Binary Adder Circuits of Asymptotically Minimum Depth, Linear Size, and Fan-Out Two

Abstract

We consider the problem of constructing fast and small binary adder circuits. Among widely used adders, the Kogge-Stone adder is often considered the fastest, because it computes the carry bits for two n-bit numbers (where n is a power of two) with a depth of 2 log2n logic gates, size 4 nlog2n, and all fan-outs bounded by two. Fan-outs of more than two are disadvantageous in practice, because they lead to the insertion of repeaters for repowering the signal and additional depth in the physical implementation.

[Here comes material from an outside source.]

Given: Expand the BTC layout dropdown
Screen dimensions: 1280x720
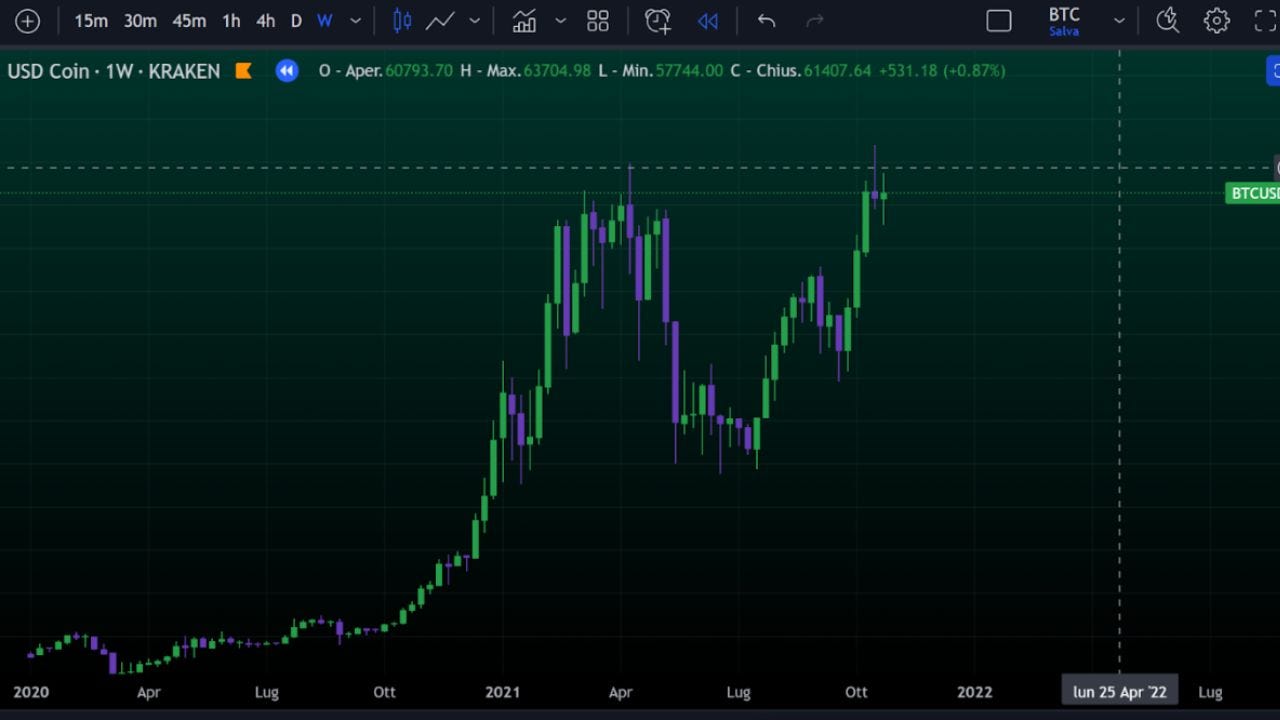Looking at the screenshot, I should tap(1120, 20).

However, the depth bound of the Kogge-Stone adder is off by a factor of two from the lower bound of log2n. Two separate constructions by Brent and Krapchenko achieve this lower bound asymptotically. Brent’s construction gives neither a bound on the fan-out nor the size, while Krapchenko’s adder has linear size, but can have up to linear fan-out. With a fan-out bound of two, neither construction achieves a depth of less than 2 log2n.

In a further approach, Brent and Kung proposed an adder with linear size and fan-out two but twice the depth of the Kogge-Stone adder.

These results are 33–43 years old and no substantial theoretical improvement for has been made since then. In this article, we integrate the individual advantages of all previous adder circuits into a new family of full adders, the first to improve on the depth bound of 2 log2n while maintaining a fan-out bound of two. Our adders achieve an asymptotically optimum logic gate depth of log2n + o(log 2n) and linear size O(n).